* **KUTIPAN TEKS**:
════

Langgam.id- Longsor di tebing di kawasan tambang emas aliran Sungai Kuantan, Silokek, Kabupaten Sijunjung menyebabkan empat orang penjaga ponton mengalami luka-luka.
Kasi Humas Polres Sijunjung AKP Irwan Doni mengatakan, ada empat orang korban mengalami luka ringan.
“Empat orang ini penjaga ponton, mengalami luka-luka ringan dan sudah dibawa ke Puskesmas terdekat,” kata Irwan kepada Langgam.id.
Kata Irwan, longsor terjadi sekitar pukul 13.30 WIB. Material dari tebing kawasan tambang kemudian longsor ke arah aliran sungai.
“Keempat korban penjaga ponton, tidak sedang lakukan aktivitas tambang ,” ujarnya.
Selain menyebabkan empat pekerja terluka, longsor juga menimbun 12 ponton yang digunakan untuk aktivitas penambangan emas.
Irwan menambahkan, polisi telah memberikan imbauan agar aktivitas pertambangan tidak dilakukan di kawasan tersebut. Namun, aktivitas penambangan masih ditemukan hingga terjadinya longsor.
“Kami sebelumnya sudah mengingatkan agar tidak melakukan aktivitas tambang di kawasan tersebut,” ujarnya.

════

* **MATERI YANG DITAMPILKAN**:
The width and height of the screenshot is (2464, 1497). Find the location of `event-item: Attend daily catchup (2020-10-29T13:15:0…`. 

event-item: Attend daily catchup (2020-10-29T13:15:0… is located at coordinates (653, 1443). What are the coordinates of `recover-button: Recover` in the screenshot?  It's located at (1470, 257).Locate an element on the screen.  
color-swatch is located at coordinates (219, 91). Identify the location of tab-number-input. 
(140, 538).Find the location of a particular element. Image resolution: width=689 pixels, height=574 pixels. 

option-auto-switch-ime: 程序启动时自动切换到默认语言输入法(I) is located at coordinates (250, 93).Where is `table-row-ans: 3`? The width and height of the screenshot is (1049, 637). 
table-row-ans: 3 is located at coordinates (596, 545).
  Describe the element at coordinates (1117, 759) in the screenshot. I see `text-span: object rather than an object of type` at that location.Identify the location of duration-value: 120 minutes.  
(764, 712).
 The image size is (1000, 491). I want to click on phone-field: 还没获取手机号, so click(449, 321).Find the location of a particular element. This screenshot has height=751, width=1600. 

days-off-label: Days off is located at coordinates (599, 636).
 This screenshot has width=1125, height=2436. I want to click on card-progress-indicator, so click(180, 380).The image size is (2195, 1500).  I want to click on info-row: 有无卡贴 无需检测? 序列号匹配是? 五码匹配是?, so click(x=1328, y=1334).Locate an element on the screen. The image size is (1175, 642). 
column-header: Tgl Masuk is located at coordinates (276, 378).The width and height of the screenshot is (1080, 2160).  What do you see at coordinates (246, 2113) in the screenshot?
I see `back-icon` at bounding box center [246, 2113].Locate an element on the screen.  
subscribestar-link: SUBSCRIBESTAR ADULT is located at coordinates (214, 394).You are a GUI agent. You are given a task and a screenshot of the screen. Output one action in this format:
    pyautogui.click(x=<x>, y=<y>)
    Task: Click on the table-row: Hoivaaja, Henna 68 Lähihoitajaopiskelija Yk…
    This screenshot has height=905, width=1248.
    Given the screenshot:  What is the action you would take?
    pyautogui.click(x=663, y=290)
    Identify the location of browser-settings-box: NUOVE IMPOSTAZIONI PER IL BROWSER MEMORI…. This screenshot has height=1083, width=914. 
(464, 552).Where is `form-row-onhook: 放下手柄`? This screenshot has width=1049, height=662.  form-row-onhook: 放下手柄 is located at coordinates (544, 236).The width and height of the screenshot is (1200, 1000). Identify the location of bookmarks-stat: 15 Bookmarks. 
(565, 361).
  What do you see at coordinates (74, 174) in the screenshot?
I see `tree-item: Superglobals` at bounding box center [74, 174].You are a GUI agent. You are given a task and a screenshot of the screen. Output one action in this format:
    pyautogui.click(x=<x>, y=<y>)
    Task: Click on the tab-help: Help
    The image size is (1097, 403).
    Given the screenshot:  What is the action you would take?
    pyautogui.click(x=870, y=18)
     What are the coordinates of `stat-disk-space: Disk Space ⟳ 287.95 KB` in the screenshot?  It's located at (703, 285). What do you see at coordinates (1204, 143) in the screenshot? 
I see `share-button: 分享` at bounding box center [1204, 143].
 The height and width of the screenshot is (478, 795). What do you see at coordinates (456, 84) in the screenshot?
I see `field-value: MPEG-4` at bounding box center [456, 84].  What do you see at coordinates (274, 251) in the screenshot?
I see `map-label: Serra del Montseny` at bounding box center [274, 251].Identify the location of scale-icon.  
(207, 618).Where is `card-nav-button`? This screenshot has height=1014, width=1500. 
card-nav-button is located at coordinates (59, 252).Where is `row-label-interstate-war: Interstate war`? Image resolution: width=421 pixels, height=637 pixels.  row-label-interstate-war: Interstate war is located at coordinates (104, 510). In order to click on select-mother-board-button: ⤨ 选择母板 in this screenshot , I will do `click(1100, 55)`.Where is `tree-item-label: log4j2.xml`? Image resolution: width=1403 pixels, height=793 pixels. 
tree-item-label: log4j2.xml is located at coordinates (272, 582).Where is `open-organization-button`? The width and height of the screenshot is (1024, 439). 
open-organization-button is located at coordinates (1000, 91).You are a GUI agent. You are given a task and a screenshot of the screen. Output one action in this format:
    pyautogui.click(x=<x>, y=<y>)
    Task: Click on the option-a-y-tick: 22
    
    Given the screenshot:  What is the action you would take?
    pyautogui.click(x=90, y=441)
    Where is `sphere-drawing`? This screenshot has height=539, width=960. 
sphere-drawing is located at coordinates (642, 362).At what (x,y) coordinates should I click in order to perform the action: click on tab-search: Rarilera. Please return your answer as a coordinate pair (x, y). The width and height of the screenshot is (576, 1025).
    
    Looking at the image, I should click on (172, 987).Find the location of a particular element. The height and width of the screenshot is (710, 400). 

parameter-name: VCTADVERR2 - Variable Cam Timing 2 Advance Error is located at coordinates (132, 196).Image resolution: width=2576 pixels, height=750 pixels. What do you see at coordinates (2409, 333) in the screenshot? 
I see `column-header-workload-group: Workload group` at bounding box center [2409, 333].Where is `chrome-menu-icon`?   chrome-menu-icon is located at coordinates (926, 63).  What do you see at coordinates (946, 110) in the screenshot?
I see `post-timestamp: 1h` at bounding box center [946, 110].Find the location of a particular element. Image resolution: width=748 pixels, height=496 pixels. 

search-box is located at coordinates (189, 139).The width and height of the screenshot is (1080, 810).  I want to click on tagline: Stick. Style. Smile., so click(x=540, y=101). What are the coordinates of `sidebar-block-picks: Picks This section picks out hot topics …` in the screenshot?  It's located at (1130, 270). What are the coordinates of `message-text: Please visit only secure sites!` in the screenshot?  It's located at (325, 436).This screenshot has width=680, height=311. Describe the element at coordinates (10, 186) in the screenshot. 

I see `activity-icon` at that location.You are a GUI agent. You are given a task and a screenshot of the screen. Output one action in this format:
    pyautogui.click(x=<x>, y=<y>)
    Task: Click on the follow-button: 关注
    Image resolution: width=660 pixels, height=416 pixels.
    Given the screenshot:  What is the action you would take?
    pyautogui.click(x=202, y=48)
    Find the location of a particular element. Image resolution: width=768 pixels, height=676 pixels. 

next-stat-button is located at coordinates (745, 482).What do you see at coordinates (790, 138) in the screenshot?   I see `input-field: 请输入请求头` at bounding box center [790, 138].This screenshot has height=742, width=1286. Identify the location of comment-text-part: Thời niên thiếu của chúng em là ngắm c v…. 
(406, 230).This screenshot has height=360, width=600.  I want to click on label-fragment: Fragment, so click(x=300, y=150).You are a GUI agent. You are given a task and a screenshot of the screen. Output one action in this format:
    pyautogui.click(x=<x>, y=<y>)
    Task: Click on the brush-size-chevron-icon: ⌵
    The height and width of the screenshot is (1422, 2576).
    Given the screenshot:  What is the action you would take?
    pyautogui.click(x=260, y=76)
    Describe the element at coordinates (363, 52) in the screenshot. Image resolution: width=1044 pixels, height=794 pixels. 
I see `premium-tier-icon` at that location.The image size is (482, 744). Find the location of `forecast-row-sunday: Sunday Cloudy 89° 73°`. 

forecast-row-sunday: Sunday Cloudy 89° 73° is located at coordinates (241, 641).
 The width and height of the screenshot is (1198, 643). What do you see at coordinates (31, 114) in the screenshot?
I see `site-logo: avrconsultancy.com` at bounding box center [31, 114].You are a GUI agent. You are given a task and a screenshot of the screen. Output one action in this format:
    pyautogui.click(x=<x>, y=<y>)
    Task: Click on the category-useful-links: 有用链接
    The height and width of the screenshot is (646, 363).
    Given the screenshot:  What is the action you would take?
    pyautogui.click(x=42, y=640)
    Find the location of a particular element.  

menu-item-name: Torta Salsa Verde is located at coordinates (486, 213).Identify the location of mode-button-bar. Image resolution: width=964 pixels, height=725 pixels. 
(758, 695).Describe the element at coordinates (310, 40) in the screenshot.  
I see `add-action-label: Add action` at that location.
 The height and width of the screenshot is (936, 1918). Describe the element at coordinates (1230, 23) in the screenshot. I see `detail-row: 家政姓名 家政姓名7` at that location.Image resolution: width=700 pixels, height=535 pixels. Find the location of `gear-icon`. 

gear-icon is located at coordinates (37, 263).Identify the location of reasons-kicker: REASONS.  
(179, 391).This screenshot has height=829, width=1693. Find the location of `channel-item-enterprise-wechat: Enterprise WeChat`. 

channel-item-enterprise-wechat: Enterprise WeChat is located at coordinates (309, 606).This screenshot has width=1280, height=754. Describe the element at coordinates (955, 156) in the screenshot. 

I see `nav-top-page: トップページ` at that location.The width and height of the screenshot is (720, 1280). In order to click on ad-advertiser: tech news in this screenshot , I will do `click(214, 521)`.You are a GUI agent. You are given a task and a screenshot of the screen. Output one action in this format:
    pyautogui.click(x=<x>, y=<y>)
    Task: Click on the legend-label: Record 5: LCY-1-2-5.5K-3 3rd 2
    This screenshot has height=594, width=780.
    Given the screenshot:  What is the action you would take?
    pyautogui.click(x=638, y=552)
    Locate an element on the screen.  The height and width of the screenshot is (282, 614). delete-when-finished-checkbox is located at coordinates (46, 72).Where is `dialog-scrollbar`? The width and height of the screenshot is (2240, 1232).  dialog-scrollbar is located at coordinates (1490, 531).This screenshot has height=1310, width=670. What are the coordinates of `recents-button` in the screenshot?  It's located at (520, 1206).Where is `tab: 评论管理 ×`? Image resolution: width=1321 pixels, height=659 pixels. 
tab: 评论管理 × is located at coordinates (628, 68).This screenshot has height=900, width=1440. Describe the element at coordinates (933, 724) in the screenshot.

════

* **PETUNJUK TUGAS**:
Tuliskan kembali secara utuh berita tentang longsor di kawasan tambang emas Sijunjung di atas, tanpa mengubah satu kata atau tanda baca pun.

* **JAWABAN LATIHAN**:
Langgam.id- Longsor di tebing di kawasan tambang emas aliran Sungai Kuantan, Silokek, Kabupaten Sijunjung menyebabkan empat orang penjaga ponton mengalami luka-luka.
Kasi Humas Polres Sijunjung AKP Irwan Doni mengatakan, ada empat orang korban mengalami luka ringan.
“Empat orang ini penjaga ponton, mengalami luka-luka ringan dan sudah dibawa ke Puskesmas terdekat,” kata Irwan kepada Langgam.id.
Kata Irwan, longsor terjadi sekitar pukul 13.30 WIB. Material dari tebing kawasan tambang kemudian longsor ke arah aliran sungai.
“Keempat korban penjaga ponton, tidak sedang lakukan aktivitas tambang ,” ujarnya.
Selain menyebabkan empat pekerja terluka, longsor juga menimbun 12 ponton yang digunakan untuk aktivitas penambangan emas.
Irwan menambahkan, polisi telah memberikan imbauan agar aktivitas pertambangan tidak dilakukan di kawasan tersebut. Namun, aktivitas penambangan masih ditemukan hingga terjadinya longsor.
“Kami sebelumnya sudah mengingatkan agar tidak melakukan aktivitas tambang di kawasan tersebut,” ujarnya.